Genetic variations of renin-angiotensin and fibrinolytic systems and susceptibility to coronary artery disease: a population genetics perspective


Bayramoglu A. , Bayramoglu G., Kucuk M. U. , GÜLER H. İ. , Arpaci A.

Minerva Cardiology and Angiology, vol.70, no.1, pp.16-24, 2022 (Journal Indexed in SCI Expanded) identifier identifier

  • Publication Type: Article / Article
  • Volume: 70 Issue: 1
  • Publication Date: 2022
  • Doi Number: 10.23736/s2724-5683.20.05212-3
  • Title of Journal : Minerva Cardiology and Angiology
  • Page Numbers: pp.16-24
  • Keywords: Cardiology, Coronary artery disease, Genetics

Abstract

© 2022 by the authors.BACKGROUND: Genetic predisposition is an important risk factor in coronary artery disease (CAD).This study was conducted to determine the polymorphism frequencies of the plasminogen activator inhibitor-1(PAI-1) gene 4G/5G, angiotensin-converting enzyme (ACE) gene I/D, and angiotensin II type 1 receptor (AT1) gene A1166C genotypes and to examine the role of these polymorphisms in CAD. METHODS: Genomic DNAs obtained from 260 subjects (130 CAD patients and 130 control) were used in the study. ACE I/D and PAI-1 4G/5G polymorphism genotypes were determined using polymerase chain reaction (PCR) and electrophoresis.
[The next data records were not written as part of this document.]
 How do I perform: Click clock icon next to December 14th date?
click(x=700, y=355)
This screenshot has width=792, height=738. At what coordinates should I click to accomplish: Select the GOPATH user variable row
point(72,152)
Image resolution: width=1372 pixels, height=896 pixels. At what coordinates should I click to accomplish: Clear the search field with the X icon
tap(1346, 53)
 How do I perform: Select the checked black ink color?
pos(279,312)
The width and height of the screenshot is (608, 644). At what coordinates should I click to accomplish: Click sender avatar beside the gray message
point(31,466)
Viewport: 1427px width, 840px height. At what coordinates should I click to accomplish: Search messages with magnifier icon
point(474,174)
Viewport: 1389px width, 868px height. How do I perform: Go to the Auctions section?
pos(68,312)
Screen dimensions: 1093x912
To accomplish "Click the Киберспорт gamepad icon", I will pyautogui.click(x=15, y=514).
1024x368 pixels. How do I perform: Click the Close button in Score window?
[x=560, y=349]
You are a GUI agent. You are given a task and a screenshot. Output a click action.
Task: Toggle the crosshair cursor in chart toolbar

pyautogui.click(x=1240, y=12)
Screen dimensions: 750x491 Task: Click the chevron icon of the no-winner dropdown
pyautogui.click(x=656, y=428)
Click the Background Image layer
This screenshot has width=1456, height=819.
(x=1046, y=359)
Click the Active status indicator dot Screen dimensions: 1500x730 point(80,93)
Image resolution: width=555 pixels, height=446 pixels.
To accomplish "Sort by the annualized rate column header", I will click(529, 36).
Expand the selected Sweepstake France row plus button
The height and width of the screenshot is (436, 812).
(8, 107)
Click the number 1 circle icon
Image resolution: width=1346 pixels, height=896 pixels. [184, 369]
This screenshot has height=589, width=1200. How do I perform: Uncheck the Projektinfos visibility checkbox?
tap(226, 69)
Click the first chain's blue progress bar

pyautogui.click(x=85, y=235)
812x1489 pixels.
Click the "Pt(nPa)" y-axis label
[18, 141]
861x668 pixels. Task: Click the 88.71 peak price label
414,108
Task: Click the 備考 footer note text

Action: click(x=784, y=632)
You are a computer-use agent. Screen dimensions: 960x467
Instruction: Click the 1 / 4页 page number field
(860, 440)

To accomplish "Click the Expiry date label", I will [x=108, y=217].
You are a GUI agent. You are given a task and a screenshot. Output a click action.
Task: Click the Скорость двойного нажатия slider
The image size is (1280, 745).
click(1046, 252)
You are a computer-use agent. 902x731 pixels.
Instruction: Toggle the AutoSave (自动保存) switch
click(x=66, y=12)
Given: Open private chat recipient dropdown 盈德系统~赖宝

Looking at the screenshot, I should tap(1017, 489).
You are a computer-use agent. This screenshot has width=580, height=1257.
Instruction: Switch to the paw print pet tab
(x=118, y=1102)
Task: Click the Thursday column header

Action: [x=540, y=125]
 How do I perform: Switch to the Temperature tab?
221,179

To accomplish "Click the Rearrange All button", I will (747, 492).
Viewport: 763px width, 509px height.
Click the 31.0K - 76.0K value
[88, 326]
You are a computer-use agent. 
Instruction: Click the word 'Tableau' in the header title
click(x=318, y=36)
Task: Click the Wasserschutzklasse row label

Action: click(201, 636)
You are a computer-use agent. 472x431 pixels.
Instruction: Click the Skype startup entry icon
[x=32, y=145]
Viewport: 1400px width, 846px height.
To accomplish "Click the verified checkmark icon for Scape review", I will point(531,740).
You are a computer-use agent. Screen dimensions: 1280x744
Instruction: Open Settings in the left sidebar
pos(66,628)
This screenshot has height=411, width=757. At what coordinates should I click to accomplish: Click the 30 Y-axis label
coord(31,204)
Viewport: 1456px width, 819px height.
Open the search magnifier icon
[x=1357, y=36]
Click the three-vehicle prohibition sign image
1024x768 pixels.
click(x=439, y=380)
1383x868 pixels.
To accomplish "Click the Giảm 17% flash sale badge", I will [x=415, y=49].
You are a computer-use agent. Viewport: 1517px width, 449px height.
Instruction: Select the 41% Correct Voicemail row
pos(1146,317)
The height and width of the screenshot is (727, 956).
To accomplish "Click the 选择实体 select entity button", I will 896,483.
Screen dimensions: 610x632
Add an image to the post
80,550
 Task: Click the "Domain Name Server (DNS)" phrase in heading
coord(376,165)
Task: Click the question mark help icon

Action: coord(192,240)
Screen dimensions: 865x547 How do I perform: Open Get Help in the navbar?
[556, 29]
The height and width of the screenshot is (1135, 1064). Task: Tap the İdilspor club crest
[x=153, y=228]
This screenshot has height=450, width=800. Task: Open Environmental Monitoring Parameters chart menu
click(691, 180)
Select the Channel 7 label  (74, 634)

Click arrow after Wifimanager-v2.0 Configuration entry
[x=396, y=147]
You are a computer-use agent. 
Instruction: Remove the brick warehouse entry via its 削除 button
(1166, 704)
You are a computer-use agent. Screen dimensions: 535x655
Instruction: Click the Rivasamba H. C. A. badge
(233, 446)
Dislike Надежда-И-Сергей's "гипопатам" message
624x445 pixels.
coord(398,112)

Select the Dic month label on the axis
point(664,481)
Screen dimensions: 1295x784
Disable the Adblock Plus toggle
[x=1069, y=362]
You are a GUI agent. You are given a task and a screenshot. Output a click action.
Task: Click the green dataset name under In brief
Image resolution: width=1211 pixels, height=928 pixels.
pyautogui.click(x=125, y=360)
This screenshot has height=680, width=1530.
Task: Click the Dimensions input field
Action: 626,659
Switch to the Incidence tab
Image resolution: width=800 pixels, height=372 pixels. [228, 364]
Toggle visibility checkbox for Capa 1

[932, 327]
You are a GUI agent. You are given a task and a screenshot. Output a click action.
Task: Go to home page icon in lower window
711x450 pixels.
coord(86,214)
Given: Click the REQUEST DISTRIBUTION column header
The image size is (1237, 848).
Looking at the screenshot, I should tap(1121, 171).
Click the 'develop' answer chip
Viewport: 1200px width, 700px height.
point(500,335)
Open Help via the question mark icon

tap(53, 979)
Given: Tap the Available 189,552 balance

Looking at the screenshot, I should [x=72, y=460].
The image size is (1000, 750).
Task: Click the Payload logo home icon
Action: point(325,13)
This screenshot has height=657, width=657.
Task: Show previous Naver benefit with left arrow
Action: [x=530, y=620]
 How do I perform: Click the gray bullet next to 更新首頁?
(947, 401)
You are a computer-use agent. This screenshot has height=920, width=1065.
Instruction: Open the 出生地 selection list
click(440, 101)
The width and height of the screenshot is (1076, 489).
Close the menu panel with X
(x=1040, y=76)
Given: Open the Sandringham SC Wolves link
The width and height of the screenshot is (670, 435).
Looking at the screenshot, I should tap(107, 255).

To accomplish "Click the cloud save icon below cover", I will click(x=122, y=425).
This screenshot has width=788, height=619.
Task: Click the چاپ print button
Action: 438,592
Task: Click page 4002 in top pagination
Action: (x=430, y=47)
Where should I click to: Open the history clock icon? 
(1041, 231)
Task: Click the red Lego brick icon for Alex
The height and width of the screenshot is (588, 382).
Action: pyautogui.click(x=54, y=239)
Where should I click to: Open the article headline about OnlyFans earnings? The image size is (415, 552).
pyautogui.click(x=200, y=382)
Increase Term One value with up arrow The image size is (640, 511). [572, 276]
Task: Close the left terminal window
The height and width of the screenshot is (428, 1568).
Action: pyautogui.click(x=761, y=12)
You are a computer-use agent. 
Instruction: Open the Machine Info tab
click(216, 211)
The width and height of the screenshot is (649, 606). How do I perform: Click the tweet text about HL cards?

AT-1 A1166C polymorphism was determined using the PCR, restriction fragment length polymorphism (RFLP) and electrophoresis. The products amplified from AT1 gene by PCR were cut with HindIII restriction endonuclease and then analyzed by 2% agarose gel electrophoresis. The results were statistically analyzed with the chi-square test, Mann-Whitney U test, and independent two-sample t-test. RESULTS: Allele frequencies showed statistically significant differences between the patient and control groups. There was no statistically significant difference in ACEI/D genotype frequencies between the twogroups. Likewise, no statistically significant difference was found in the AT1 A1166C genotype frequencies; however, a statistically significant difference was found in allele frequencies. The PAI-1 4G/5G genotype frequency was significantly higher in the patient group. CONCLUSIONS: While there is a relationship between of PAI-1 gene 4G/5G polymorphism and CAD, ACE gene I/D and AT1 gene A1166C polymorphisms are not related. PAI-1 gene homozygous genotypes may be considered as a prognostic marker for CAD patients.